Using the edge guide again I roughed out the hole for the tweeter, since all that was hidden I wasn't too exact and did a lot of it by hand if that wasn't readily apparent.
  
I wanted a fairly shallow chamfer on the sides so broke out the hand plane

 Forgot a few pictures here, but I taped down the baffle to the box with painter's tape and used a drill press to locate the 6 screws that hold the baffle on the front. That way if any of the holes were off it'd be "wrong" on both the baffle and the rest of the box and still work.

This was a test fit of everything you can see some inconsistent gaps around the woofer, might have to try and dial that in for the towers.

on the interior brace I put in some threaded inserts (get these from McMaster-Carr, they are nearly 10x more expensive if you go to Lowes/HD) using my through holes as guides.

You can see here I used a ring around the port since I had to cut the hole after assembly and didn't thing the PVC would adhere very well without it. Normally I'd cut a recess for the PVC to slide into. The brace in the center is also sized (kinda) so that the inside baffle in inset from the main case slightly for weather stripping.

Everything is glued/brad nailed together.

Finishing

After everything was drilled I was ready for veneer, this was my setup and I did one side of each at a time. I picked up some walnut veneer and heat sensitive glue from veneersupplies.com. After cutting a section about ~1/4" larger than the panel I just taped them down to something flat so they don't curl up while they dry which was something I learned on a test piece


Applied a very thin layer of glue on both the box and the veneer using a rubber roller I also got from veneer supplies. I also marked each piece with an orientation arrow so both speakers would match

In about a half hour or so it was dry and ready to be ironed on. I had some cracking issues with my test piece so I wet down the veneer a bit with a spray bottle and that seemed to mitigate the issue for the most part.

Using a utility knife I cut off the excess fairly closely and then used a plane to flush it up which worked surprisingly well. Another method I also used was to lay a plane blade (without the body) flush with the side and use that to remove it. That seemed to be a bit more sensitive to splitting the wood if you weren't extremely careful with grain direction. Might be less of an issue with a less brittle veneer though. This is my first time working with real veneer so I am mostly just talking out my ass...

So this looks like I'm going backwards... which I was.. because spray paint is the devil. The first attempt ended up looking terrible and had some crackling so I used a filler primer and got things a lot more flat and smooth

and still managed to mess it up. I noticed some dust and even though it had been drying for a few hours the cloth I used to dust them off still managed to scrape the paint... 

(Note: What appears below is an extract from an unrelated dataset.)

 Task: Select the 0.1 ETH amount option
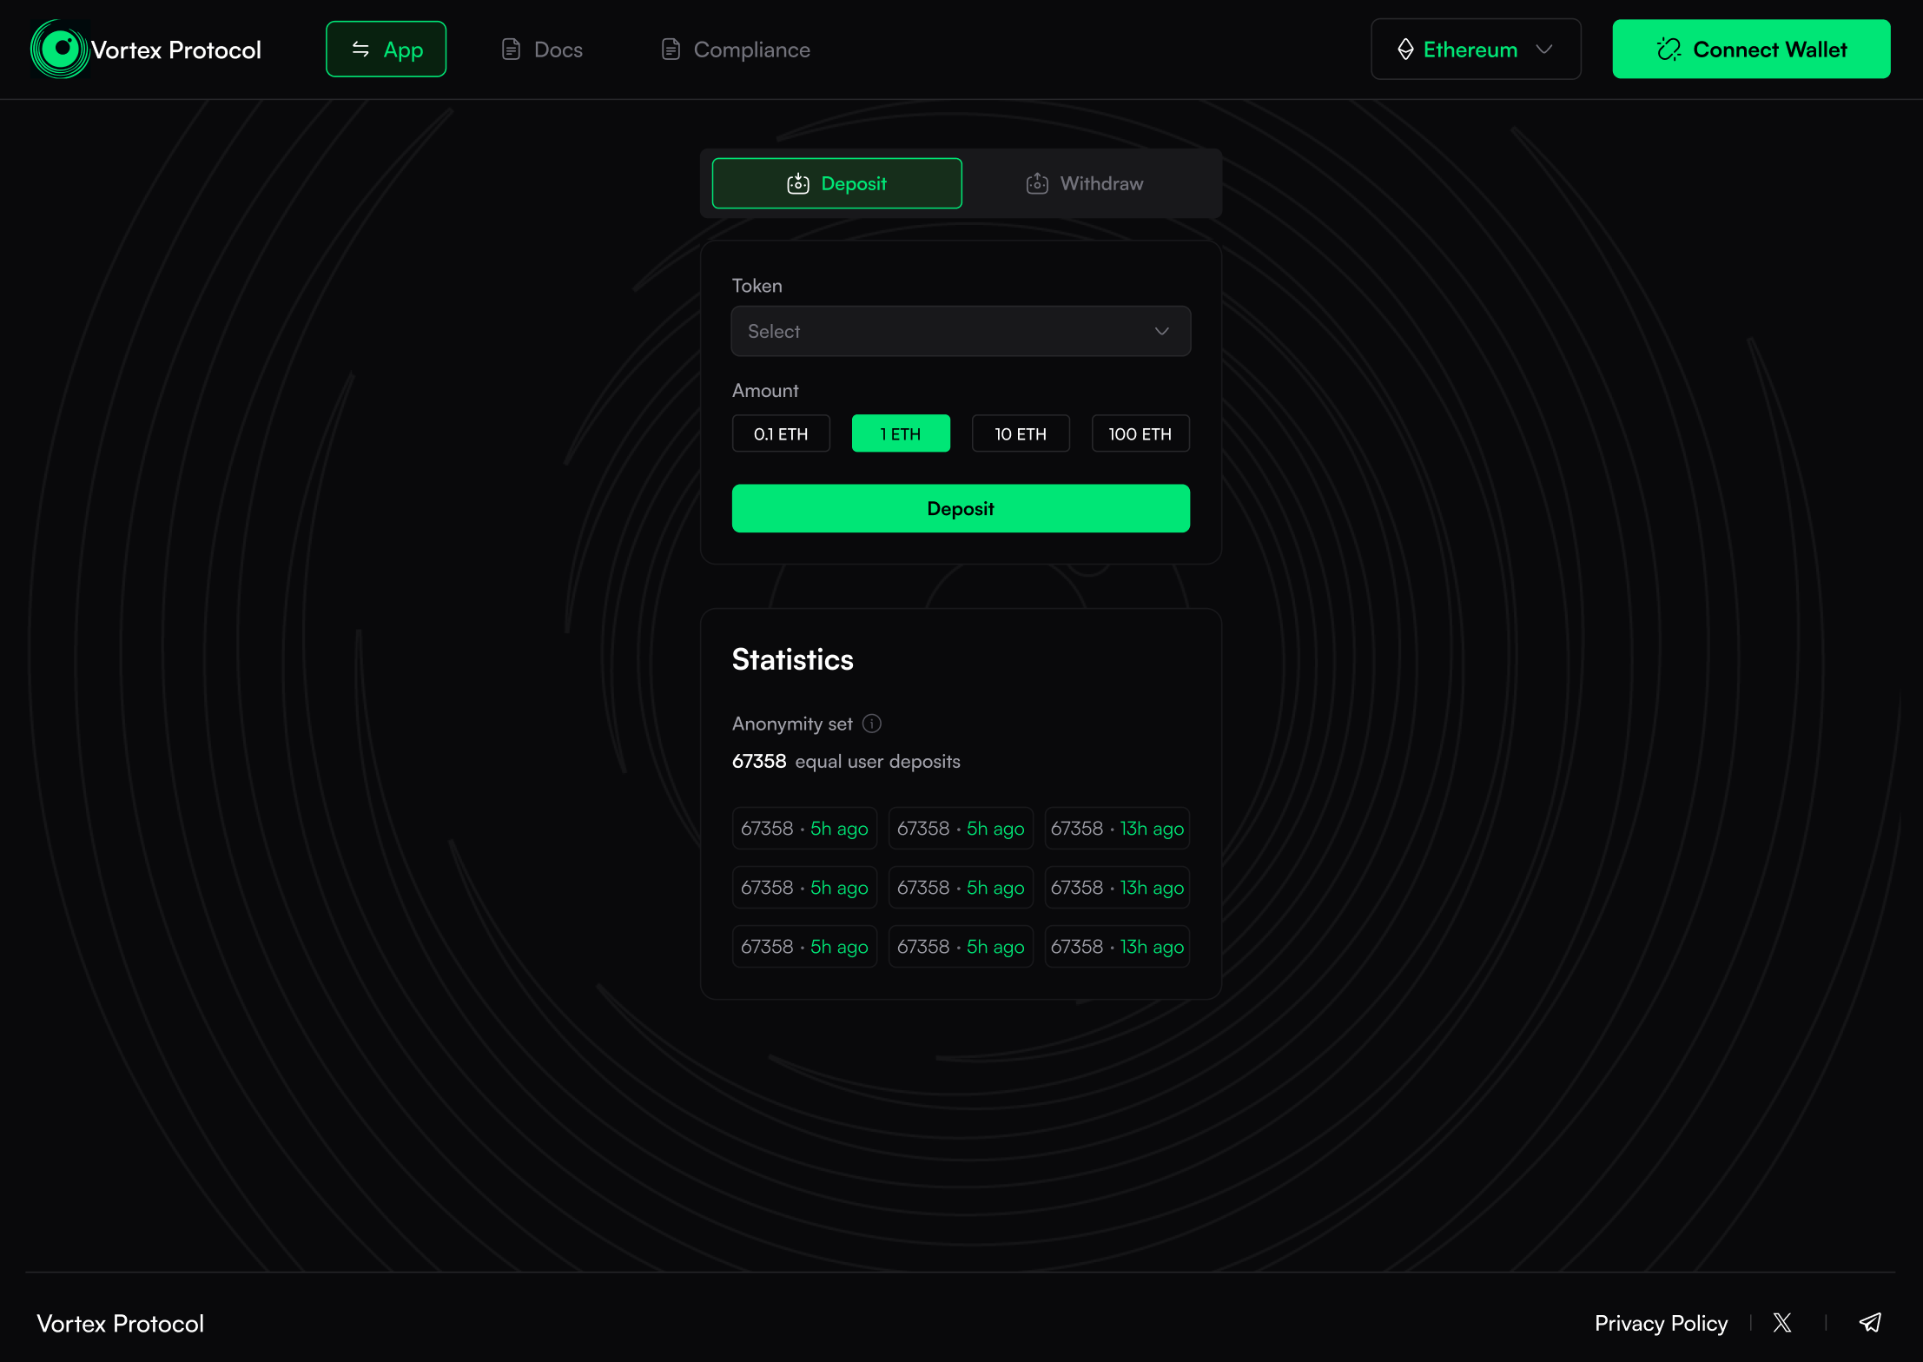pos(781,433)
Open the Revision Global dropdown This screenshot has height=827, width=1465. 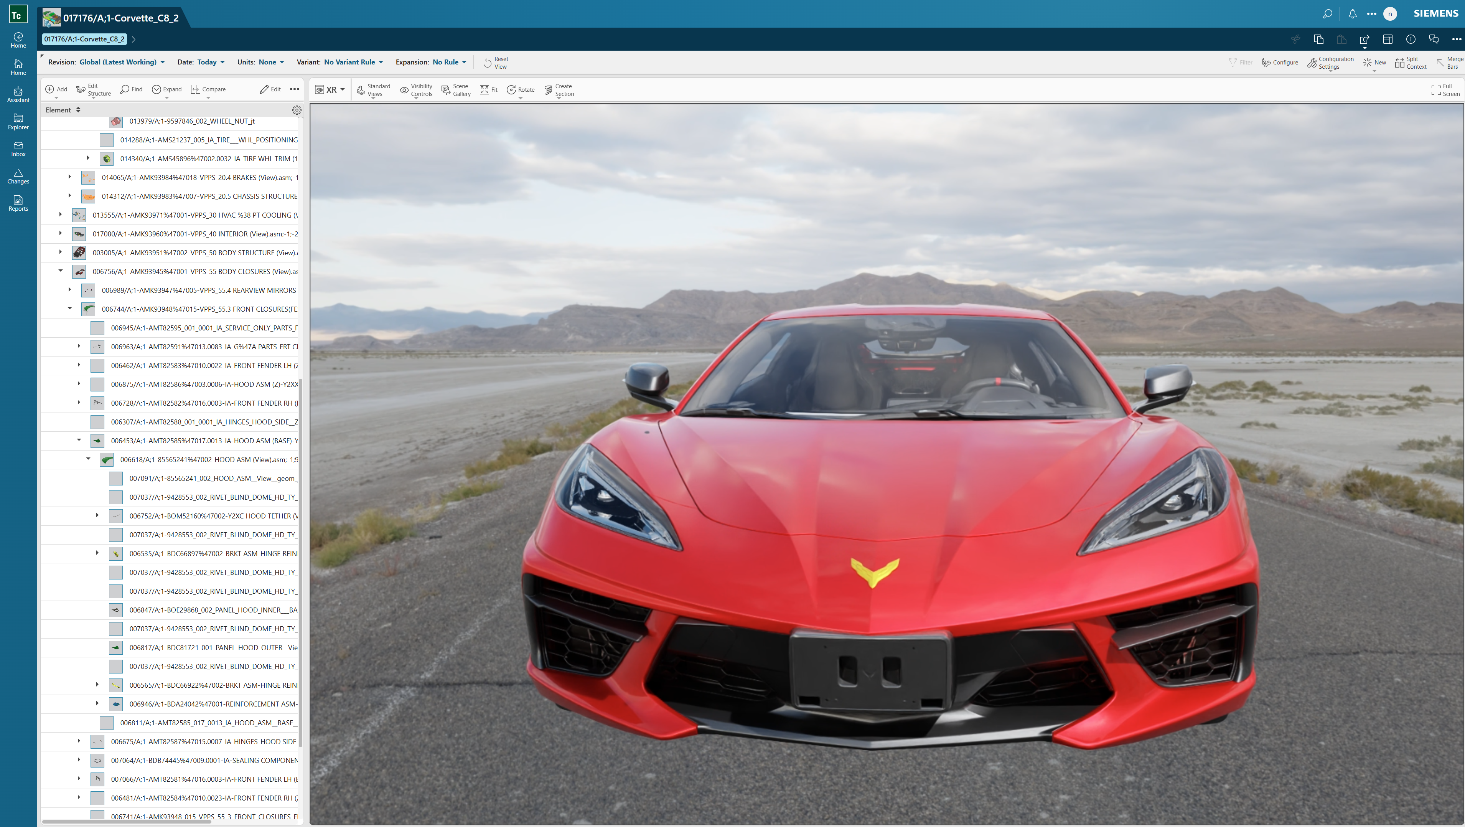pos(122,62)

Moving on... applied my usual few coats of Arm-R-Seal to the veneer (3 coats gloss 1 satin). I also lightly sanded the scratches and fingerprints (that came 6 hours after spraying...) in the paint and just applied some Arm-R-Seal to that as well and it's "good enough" for the back of the speaker that won't ever be seen.


Here is everything wired up and the walls lined with ~1.5" of mineral wool. I put some weather stripping around the face so it seals up when the baffle bolted on.

All that was left was to bolt the faces on and fire them up.